The regulatory context adds urgency. The European Union's AI Act, approved in 2024, classifies AI systems by risk level. Autonomous systems that make decisions with legal or financial impact are considered high-risk and subject to strict transparency, documentation, and human oversight requirements. In the United States, the October 2023 Executive Order on AI requires federal agencies to adopt principles of fairness and transparency. In sectors like finance, healthcare, and insurance, regulators already demand that any automated decision be explainable and auditable. For example, the U.S. Consumer Financial Protection Bureau (CFPB) has warned that the use of credit algorithms must comply with the Equal Credit Opportunity Act, which requires explanations when a loan is denied.
The impact on users is also significant. A 2023 Pew Research study found that 67% of Americans distrust automated decisions in financial and health contexts. Lack of transparency erodes customer trust and can lead to business loss. On the other hand, companies that implement explainable systems can differentiate themselves in the market. A 2024 McKinsey report estimates that organizations adopting explainable AI can reduce regulatory compliance costs by up to 30% and improve customer acceptance rates of automated decisions by 20%.

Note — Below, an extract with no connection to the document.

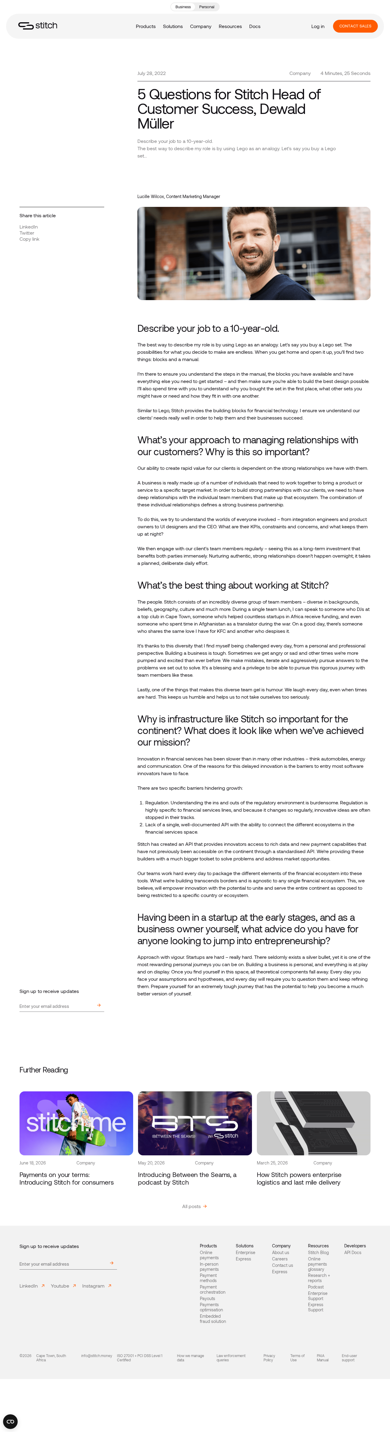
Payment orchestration (212, 1290)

Consequences and path forward
The transition to the 'glass box' is not optional: it is becoming an operational requirement. Companies that fail to adopt AI observability practices expose themselves to regulatory risks, loss of customer trust, and hard-to-fix failures. Conversely, those that implement transparent systems will be able to scale automation safely, defending every decision before auditors, regulators, and customers.

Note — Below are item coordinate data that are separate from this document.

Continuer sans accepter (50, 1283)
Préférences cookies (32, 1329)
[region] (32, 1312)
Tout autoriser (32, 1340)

To achieve this, CIOs and data teams must:
- Instrument models with detailed logs of inputs, outputs, and intermediate steps.
- Implement traceability tools that link each action to the data and rules that motivated it.
- Establish periodic review processes to validate that systems act within defined boundaries.
- Train teams in a culture of 'explainability by design,' not as an afterthought.
Additionally, it is crucial to adopt emerging standards. Initiatives like Google's Model Card or Microsoft's Datasheets for Datasets provide frameworks for documenting model behavior and limitations. Tools like SHAP (SHapley Additive exPlanations) and LIME (Local Interpretable Model-agnostic Explanations) allow decomposing predictions into individual feature contributions. However, these tools are not sufficient on their own; they must be integrated into a broader governance system that includes version control, bias testing, and continuous monitoring.
An illustrative case is that of a European bank that implemented an autonomous loan approval system. Although the model was accurate, an auditor discovered that the system denied loans to applicants from certain postal codes. Without traceability tools, the bank took months to identify that the model had learned a spurious correlation from biased historical data. After implementing detailed logs and local explanations, the bank was able to correct the bias and demonstrate compliance to the regulator.
Black-box AI may have been tolerable when it only generated predictions, but it becomes problematic when it starts acting on behalf of the business.
In short, the lesson that software already learned now arrives for AI: autonomy without visibility is an unacceptable risk. The glass box is not a technical luxury; it is the foundation for responsible automation. Organizations that invest in AI observability today will be better prepared to scale automation, comply with future regulations, and maintain customer trust. The question is no longer whether AI should be autonomous, but how to ensure its autonomy is transparent and auditable.